We see plenty of articles about yoga for athletes, professionals and more. What about yoga for musicians? Yes, musicians. I recently attended a marching band rehearsal to observe just what my kids in high school do to train for those incredibly complex performances you see marching bands do on the football fields and in parades.
Yoga will do wonders for the marching musician. Here are a few key poses to help musicians reduce aches and pains and be fit on the field.
Standing back bends are excellent for a lot of reasons; there are two that matter most. First, standing back bends can be done just about anywhere; second, they train you to be active with all the muscles in your torso and help you nix bad habits like relying on your lower back and hunching forward.
Start by spreading your toes out and actively planting your feet on the ground. Tighten the leg muscles around the leg bones. You’ll notice that your stomach muscles start to pull in and lift your torso. Make an active connection with your stomach muscles and stretch them upward. Use them to lift your rib cage. Lift your chin and pull it back while also lifting your chest up and back in the same direction as your chin, taking care to let your back bend gently.

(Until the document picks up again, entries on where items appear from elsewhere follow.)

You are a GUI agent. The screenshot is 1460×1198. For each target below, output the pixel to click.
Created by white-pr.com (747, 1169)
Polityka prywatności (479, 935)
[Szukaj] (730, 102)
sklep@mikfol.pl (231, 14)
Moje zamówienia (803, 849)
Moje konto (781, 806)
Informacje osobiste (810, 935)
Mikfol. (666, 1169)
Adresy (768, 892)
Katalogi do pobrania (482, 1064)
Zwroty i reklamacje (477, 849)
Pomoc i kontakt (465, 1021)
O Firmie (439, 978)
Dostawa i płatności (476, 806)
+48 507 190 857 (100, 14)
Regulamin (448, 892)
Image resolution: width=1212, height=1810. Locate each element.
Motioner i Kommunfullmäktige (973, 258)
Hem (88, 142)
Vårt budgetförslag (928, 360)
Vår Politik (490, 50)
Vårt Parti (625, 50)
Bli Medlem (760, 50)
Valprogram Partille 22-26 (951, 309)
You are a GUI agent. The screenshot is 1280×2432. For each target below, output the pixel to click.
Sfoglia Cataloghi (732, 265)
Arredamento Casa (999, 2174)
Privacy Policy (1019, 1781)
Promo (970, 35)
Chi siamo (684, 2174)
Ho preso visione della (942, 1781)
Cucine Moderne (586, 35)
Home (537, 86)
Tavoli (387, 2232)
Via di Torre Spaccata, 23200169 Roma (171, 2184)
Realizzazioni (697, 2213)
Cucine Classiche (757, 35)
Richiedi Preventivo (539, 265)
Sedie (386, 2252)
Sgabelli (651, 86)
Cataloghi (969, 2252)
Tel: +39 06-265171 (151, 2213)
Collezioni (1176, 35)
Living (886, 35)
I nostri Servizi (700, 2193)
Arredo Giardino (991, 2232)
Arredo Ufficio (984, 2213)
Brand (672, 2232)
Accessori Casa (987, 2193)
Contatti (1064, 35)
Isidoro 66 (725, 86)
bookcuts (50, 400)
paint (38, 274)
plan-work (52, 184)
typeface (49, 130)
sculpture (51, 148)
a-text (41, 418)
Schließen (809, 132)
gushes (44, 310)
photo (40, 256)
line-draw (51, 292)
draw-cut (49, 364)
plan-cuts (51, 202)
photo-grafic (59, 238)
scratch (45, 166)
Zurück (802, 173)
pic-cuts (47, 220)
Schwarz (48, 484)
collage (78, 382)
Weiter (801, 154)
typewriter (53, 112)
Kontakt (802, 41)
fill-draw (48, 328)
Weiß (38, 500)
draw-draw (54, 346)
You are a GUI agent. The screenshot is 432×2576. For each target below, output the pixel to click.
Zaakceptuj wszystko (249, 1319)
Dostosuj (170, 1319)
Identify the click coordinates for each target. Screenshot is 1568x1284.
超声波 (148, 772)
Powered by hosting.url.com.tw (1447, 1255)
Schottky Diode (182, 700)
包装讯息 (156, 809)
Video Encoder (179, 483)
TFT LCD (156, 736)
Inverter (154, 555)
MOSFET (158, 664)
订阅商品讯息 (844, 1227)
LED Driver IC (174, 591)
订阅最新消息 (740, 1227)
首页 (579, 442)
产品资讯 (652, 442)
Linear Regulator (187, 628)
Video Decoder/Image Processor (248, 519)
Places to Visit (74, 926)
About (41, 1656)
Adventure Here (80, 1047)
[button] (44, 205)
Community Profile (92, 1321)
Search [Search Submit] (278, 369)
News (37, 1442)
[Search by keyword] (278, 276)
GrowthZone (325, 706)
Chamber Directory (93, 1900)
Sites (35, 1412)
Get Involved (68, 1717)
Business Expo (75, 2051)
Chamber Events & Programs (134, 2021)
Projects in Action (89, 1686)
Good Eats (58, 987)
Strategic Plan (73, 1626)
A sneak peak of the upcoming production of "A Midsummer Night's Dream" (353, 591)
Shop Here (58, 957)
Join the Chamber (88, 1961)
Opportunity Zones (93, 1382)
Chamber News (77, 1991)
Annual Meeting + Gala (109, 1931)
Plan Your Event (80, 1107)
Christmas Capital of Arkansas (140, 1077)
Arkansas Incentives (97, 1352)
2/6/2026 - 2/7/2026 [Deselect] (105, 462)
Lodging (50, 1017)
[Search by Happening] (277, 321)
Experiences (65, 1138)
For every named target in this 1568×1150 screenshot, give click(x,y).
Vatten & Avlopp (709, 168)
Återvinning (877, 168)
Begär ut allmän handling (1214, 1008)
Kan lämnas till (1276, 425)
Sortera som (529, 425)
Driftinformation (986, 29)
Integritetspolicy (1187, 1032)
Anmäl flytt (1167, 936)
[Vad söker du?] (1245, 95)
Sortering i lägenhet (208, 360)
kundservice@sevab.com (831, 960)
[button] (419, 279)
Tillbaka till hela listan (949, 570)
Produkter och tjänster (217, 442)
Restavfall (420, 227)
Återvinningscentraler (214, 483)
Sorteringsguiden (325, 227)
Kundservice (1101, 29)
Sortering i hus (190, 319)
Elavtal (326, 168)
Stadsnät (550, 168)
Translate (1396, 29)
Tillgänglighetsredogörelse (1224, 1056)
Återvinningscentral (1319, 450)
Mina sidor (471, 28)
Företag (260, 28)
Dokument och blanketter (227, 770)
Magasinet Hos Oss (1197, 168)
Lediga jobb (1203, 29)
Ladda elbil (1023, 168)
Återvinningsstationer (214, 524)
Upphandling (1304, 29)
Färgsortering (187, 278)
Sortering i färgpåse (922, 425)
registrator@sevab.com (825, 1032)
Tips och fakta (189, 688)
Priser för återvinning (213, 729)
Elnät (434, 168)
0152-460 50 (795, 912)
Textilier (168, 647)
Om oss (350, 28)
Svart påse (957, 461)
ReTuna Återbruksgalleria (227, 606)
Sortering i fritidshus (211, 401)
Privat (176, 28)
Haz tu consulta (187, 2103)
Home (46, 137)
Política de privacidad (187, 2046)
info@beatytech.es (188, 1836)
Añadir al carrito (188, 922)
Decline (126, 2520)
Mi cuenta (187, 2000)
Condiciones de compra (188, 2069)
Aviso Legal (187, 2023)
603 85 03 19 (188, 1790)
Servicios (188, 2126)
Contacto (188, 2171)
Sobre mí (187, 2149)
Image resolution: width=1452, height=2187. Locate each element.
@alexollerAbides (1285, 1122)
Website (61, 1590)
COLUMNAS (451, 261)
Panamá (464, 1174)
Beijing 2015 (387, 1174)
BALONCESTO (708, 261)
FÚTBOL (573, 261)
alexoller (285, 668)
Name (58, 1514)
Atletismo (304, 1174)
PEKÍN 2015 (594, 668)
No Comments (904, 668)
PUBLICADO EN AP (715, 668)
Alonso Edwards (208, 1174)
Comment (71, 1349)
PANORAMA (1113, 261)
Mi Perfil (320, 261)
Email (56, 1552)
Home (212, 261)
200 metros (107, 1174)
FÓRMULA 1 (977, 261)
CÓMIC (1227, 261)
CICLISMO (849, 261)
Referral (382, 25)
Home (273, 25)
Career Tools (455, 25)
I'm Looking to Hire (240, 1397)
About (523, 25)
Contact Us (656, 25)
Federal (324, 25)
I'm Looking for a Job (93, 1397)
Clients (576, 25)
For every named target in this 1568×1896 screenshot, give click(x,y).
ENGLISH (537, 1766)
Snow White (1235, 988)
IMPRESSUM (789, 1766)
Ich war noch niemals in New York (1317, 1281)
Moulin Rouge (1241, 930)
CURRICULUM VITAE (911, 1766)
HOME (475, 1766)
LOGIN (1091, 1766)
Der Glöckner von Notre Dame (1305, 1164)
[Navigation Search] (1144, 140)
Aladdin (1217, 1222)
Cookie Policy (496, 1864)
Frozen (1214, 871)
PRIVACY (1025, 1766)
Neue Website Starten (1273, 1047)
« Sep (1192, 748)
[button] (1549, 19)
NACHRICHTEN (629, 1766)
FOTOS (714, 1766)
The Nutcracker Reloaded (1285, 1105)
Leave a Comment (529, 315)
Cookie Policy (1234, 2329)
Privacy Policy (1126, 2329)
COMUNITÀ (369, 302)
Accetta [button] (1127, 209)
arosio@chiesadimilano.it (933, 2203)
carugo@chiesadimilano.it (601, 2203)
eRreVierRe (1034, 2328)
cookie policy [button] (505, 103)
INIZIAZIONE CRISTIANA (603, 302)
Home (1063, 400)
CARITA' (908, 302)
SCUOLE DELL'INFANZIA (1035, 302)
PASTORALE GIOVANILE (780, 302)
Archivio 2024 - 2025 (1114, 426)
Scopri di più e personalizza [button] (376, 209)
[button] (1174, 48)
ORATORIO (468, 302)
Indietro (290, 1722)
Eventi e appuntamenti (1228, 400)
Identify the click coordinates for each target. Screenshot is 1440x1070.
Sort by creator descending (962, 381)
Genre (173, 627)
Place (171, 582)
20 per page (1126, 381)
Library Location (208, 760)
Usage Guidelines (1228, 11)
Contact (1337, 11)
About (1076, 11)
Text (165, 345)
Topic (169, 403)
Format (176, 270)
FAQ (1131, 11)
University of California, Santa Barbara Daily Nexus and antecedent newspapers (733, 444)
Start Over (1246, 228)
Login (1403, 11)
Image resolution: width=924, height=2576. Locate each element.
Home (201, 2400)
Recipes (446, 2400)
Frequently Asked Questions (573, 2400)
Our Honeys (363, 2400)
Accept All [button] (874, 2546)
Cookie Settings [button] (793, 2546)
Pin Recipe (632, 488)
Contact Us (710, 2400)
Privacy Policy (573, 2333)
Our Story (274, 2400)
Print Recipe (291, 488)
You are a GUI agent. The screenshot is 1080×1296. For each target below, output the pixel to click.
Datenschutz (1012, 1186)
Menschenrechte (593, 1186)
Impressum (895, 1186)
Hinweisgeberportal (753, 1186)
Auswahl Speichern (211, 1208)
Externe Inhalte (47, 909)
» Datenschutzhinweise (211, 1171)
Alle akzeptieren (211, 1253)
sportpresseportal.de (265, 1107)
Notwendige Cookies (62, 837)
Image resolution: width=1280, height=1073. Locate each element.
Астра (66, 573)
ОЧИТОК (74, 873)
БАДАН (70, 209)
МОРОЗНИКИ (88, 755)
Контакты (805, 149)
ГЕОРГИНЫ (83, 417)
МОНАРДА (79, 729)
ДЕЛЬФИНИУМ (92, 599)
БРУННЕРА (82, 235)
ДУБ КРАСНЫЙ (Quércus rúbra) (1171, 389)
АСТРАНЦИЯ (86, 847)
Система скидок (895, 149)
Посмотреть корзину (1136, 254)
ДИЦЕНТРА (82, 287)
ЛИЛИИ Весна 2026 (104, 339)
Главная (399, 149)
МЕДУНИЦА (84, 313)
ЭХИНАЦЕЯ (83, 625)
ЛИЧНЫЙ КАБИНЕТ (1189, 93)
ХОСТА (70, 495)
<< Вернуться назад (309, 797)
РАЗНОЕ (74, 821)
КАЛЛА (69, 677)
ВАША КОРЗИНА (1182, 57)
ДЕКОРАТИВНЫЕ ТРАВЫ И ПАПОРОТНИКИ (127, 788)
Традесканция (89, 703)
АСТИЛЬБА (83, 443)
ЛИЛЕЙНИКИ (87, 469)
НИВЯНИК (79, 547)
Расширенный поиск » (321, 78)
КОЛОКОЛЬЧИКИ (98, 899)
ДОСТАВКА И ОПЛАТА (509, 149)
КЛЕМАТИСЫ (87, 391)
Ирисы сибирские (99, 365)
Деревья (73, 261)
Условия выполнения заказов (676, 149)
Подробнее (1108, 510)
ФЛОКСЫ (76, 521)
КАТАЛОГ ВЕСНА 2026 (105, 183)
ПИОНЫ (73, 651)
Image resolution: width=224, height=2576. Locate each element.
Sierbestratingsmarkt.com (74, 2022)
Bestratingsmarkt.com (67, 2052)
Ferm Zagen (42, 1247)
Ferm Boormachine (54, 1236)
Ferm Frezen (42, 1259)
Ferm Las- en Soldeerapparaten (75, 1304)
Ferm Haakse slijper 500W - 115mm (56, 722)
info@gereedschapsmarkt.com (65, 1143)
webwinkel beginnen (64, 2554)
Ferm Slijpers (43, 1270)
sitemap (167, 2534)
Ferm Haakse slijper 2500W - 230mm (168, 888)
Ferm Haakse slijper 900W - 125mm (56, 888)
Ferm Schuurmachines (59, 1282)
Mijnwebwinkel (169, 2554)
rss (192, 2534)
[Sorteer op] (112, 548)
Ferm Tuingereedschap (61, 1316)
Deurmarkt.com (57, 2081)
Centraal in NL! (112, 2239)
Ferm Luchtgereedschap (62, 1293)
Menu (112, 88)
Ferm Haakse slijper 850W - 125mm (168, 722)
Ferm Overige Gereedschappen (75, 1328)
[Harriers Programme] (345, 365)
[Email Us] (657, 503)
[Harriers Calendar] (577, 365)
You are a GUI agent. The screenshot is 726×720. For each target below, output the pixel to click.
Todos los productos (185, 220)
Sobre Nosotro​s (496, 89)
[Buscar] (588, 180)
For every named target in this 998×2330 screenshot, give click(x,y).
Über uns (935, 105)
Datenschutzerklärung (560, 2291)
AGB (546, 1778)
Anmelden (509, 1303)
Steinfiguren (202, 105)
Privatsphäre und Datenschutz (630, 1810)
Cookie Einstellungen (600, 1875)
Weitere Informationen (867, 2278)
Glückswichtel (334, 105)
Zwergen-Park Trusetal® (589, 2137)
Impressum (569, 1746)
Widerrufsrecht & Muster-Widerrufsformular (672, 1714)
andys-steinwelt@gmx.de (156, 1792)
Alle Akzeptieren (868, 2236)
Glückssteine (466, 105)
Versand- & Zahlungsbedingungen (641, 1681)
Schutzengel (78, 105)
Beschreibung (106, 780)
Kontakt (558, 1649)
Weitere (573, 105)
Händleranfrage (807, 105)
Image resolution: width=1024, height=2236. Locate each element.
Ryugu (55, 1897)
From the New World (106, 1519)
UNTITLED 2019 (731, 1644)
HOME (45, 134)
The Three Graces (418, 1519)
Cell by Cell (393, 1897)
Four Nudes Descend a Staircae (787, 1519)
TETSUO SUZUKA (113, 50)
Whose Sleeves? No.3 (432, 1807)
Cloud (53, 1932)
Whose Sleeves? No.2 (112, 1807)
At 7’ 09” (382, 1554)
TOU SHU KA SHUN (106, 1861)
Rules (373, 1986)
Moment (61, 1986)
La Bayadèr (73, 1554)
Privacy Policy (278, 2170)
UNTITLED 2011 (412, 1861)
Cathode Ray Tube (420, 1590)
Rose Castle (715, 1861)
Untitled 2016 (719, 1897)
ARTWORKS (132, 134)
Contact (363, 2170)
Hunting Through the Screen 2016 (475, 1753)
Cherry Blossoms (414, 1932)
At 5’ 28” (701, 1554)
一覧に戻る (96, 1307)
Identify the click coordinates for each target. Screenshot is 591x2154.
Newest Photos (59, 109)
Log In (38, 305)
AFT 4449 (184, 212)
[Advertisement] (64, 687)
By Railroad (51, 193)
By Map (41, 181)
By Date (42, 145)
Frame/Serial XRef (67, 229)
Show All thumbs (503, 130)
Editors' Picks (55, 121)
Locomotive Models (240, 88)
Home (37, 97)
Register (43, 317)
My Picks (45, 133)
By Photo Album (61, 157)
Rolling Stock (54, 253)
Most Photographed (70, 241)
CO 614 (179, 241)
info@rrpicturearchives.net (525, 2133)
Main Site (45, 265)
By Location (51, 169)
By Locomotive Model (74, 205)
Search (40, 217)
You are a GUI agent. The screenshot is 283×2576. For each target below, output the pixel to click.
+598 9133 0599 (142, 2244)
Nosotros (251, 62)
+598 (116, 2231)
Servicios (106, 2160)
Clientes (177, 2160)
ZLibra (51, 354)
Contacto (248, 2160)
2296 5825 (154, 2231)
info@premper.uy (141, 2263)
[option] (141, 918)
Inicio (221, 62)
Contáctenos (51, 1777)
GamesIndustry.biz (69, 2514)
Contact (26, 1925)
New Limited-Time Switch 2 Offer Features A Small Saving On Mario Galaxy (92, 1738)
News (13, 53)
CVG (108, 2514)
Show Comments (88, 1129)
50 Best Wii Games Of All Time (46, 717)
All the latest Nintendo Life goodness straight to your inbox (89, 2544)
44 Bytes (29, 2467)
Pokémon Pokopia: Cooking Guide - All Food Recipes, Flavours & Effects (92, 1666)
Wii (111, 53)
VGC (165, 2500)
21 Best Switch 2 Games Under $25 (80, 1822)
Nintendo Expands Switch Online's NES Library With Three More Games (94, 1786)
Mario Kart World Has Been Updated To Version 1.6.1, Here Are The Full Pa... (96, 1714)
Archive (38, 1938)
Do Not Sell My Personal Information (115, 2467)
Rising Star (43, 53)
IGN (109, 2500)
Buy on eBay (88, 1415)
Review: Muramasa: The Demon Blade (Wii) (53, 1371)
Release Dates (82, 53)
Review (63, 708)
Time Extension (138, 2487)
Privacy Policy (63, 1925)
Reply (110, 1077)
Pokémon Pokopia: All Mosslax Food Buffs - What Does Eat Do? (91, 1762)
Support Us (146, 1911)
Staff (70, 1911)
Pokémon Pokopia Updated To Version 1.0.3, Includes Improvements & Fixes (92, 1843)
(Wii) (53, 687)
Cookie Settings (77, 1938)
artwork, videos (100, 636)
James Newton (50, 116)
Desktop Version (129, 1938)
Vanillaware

Add an easy side bend so that your sides will stretch as much as your front. Easy side bend can be done sitting or standing. Try both to get more acquainted with your body. Lift your arm straight up and let your side stretch. Your shoulder should follow your arm upward, stretching your side while your pelvis stays put-weight will be pushed down through your leg if you are standing, and will remain in your pelvis and buttocks if you are sitting.
Shortened downward dog
Regular downward dog is quite good for anyone, including musicians as it extends the hamstring and lets you train your body to have your hamstrings bear a load you carry (your instrument) when standing and walking. The shortened downward dog, where you come up onto your toes while in the pose, lets you train the peripheral muscles in your legs and coordinate them with your back.
Deeper back bends-fundamentals for musicians
Back bends are among more-complicated yoga poses, but if you start with supported bridge pose, which is a very safe and simple pose, you can safely and easily transition to upward facing bow pose. It is by nature, a very safe back bend because you are lifting from your stomach. The fundamental safety of a back bend is tied to the stomach. You keep the abs engaged and you extend them actively, then that keeps pressure off of the back and prevents spinal compression.